■ Text passage ■
==*==

The old adage really stands true in this business, if it looks too good to be true it probably is. When you notice a book giving everything away for free realize accepting it may come at a high price. It’s great to get good deals but we should ask ourselves, if someone isn’t losing and paying in, then what are they paying me my winnings with?

Excessive bonuses

Bonuses are a big attraction for the average sports bettor. They give the player a sense of being ahead before the race has begun. Under the right conditions, this incentive works for both the house and the player quite nicely. Bonuses are meant to stimulate business. The idea is to make an attractive offering while adding requirements to make it profitable for the house. But if bonus offerings are not well planned, it can be the beginning of the end for both.

First, we should look at how bonuses work. Obviously people don’t receive free unconditional money just for depositing. If that was the case, people would be jumping in and out of books running away with free cash. Most new gamblers will view a bonus by its face value. They see a high percentage offered and either run away thinking it is too good to be true, or deposit believing they are taking advantage of a major perk. The actual value of a cash incentive is gauged by its requirements as well as its numerical value.

A requirement the player will always have, and should look at closely, is a mandatory play through or a roll-over requirement. The ratio of rollover to percent given gauges the true value of a bonus and is what essentially turns the perceived “bonus” into a coupon or discount for the bookmaker’s normal prices.

To simplify this illustration and eliminate some finger counting, lets use the example of me offering a 100% bonus with a 10 time roll over requirement to a player depositing $1000. The player must wager $2000 (deposit + bonus) 10x to meet his requirement and request a payout. Dozer Sportsbook expects over the long term the players will win at an average of 50%. That being the case, his $10,000 wagered should net $1,000 in juice losses; leaving me with a new player and his original deposit in my establishment. If this is offered to the right market of real gamblers who won’t be trying to exploit my weakest numbers, this can be a very profitable marketing tactic.

==*==

■ Problems to solve ■
a) Decide whether each statement agrees with the text about sportsbook bonuses, answering yes or no and quoting the words from the text that settle it. (i) In the example, a player depositing $1000 receives a 100% bonus. (ii) Bonuses give the player a feeling of being ahead before the race has started. (iii) Most new gamblers judge a bonus mainly by its requirements.
b) According to the text about sportsbook bonuses, what gauges the true value of a bonus?
c) Carry on writing the text about sportsbook bonuses, starting right after its final sentence.
The records on this page play no part in the work here.

■ Records supplied ■
==*==

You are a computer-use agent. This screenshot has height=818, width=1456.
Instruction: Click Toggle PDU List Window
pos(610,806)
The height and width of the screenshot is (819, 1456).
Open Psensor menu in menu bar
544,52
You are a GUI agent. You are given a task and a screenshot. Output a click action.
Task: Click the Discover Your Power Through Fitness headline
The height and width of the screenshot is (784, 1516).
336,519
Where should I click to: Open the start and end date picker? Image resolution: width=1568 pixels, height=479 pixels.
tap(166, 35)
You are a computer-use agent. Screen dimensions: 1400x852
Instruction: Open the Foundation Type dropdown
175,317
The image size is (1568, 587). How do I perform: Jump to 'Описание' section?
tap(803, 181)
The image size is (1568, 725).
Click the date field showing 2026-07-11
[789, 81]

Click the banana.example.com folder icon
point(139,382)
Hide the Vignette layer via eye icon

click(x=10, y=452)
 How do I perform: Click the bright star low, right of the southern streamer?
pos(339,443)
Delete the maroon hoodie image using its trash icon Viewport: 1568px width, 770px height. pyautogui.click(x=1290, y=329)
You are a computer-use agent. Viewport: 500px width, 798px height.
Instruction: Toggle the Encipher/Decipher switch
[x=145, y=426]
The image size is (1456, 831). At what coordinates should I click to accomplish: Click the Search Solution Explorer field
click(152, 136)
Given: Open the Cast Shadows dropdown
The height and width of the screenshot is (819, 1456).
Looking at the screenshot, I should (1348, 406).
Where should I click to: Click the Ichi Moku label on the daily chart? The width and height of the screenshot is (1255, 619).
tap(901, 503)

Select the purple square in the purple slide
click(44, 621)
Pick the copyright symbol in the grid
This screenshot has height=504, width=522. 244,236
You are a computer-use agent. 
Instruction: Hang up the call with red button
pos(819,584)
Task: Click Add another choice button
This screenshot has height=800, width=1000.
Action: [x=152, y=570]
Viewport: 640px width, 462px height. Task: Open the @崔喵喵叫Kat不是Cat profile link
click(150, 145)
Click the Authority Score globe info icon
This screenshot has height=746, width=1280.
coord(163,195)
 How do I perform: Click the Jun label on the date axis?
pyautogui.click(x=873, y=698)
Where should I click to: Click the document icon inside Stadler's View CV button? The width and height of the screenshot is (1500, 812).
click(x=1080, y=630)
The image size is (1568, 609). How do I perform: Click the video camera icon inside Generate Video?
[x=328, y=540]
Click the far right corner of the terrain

==*==

■ Results by task ■
a)
(i) Yes: "a 100% bonus with a 10 time roll over requirement to a player depositing $1000."
(ii) Yes: "They give the player a sense of being ahead before the race has begun."
(iii) No: "Most new gamblers will view a bonus by its face value."

b) The ratio of rollover to percent given gauges the true value of a bonus.

c)
Using a more common example of a 20% bonus and 3 time roll-over, it can also be profitable for the house. A player deposits $1000 into Dozer Sportsbook and gets a $200 cash bonus. He wagers the $3600 he is required to and loses half of his bets in the process. He has paid me back $180 dollars in juice. Not including any marketing overhead, that would be a player acquisition cost of 20 dollars. Gamblers looking at the bonus as their funds when awarded are more likely to chase any losses of these funds along the way. Many gamblers will lose more than 50% and many will bust.

There are other factors that tell whether or not it is smart to offer a bonus. The above bonus offerings may be more profitable, depending on what other stipulations and factors are involved. The customers that stay on board after the bonus issue has passed are the ones that make the promotion profitable. Management should be confident that they will retain some players once the rollover is met or they may belooking at a bad investment... Some sites may stipulate that no payouts can be taken over a specific period of time after the bonus is awarded. Most will cap the amount of potential bonus given. Others will offer match-play bonuses, which are worth slightly less than half of initial cash bonuses. When you do not see books making an effort to make a long term profit, it should be considered a warning sign.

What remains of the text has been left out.